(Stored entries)

##############################

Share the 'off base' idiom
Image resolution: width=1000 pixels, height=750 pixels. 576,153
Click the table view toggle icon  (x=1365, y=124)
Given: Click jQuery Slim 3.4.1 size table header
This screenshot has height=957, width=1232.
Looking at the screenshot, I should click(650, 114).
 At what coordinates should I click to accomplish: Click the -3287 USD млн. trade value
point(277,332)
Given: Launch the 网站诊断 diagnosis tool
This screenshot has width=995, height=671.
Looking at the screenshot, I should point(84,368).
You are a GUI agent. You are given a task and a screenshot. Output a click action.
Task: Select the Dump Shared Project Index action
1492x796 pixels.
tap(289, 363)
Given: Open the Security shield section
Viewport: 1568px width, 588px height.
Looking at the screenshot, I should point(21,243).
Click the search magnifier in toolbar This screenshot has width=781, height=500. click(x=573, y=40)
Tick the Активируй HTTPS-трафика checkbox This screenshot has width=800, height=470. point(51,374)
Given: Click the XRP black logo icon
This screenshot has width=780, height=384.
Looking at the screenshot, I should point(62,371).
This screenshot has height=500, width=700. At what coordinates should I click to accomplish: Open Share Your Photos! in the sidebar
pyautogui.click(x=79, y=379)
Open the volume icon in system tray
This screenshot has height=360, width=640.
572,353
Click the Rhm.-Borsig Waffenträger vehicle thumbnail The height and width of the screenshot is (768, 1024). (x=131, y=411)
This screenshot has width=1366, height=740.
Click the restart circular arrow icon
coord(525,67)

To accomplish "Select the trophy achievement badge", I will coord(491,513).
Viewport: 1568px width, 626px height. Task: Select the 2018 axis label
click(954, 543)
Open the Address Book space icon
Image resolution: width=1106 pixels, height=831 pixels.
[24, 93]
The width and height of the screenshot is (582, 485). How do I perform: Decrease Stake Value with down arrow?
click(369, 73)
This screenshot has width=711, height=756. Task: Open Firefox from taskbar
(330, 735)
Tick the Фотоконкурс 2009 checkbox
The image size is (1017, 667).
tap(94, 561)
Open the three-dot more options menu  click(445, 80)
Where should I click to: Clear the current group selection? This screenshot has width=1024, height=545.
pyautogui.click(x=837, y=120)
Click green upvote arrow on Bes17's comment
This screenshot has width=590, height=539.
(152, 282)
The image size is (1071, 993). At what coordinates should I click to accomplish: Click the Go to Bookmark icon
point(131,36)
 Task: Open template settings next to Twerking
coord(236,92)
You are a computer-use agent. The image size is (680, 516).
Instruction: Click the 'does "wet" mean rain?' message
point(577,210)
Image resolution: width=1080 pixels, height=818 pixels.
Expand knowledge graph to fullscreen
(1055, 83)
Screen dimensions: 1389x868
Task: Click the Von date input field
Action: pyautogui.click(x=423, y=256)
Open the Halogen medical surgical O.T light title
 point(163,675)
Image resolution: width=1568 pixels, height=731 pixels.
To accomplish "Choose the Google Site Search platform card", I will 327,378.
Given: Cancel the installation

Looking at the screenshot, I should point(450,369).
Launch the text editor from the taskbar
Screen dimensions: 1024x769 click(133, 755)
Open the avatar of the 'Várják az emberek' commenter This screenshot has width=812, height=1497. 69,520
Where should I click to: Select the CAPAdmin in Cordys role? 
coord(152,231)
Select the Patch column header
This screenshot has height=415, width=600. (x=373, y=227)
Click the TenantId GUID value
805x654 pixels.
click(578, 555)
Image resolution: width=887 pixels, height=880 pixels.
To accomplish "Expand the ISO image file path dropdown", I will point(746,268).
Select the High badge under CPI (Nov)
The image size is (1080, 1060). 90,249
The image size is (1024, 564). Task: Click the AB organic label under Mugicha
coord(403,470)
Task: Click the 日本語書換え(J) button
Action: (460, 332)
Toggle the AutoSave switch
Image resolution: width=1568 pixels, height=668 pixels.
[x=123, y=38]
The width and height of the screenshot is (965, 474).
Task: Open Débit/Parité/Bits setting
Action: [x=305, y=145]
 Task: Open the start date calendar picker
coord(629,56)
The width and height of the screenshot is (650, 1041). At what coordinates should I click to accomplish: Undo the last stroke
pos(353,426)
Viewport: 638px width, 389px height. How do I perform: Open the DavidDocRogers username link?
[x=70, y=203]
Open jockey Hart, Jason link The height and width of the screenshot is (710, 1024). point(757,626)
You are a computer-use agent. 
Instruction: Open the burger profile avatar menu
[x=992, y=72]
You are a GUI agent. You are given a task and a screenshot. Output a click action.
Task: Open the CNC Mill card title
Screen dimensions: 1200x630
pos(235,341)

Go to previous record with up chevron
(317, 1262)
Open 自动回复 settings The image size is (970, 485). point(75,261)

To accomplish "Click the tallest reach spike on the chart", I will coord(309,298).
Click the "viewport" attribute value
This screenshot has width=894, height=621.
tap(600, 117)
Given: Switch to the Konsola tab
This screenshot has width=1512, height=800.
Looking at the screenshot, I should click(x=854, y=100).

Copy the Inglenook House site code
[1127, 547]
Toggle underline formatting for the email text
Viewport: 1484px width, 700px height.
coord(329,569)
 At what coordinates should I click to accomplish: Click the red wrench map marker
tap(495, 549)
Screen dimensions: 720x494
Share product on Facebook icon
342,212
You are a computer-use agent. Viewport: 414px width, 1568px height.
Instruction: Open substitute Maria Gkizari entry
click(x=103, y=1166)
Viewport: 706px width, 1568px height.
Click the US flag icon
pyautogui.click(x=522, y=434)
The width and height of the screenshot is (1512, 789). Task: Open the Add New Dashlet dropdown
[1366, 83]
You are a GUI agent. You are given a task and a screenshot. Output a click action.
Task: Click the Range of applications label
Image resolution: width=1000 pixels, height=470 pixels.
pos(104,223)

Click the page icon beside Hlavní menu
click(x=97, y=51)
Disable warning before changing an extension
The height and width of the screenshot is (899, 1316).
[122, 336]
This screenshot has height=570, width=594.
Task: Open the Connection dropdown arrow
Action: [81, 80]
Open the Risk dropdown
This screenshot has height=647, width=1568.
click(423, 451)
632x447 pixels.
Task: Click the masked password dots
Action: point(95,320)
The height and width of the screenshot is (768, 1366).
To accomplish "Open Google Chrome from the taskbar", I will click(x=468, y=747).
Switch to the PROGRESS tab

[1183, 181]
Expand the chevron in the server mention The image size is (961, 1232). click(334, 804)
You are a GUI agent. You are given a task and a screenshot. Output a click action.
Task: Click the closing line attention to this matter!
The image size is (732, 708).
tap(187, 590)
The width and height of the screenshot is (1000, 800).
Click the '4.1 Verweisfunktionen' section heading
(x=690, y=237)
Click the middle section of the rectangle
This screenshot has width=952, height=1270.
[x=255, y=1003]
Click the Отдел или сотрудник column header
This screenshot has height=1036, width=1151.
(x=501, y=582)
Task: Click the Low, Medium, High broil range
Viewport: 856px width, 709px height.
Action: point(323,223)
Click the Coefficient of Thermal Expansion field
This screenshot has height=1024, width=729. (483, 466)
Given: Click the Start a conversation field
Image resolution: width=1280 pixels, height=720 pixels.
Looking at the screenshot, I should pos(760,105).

##############################

All lines in the records that contain "table" are to be copied and returned.

**ANSWER SECTION:**
Click the table view toggle icon  (x=1365, y=124)
Given: Click jQuery Slim 3.4.1 size table header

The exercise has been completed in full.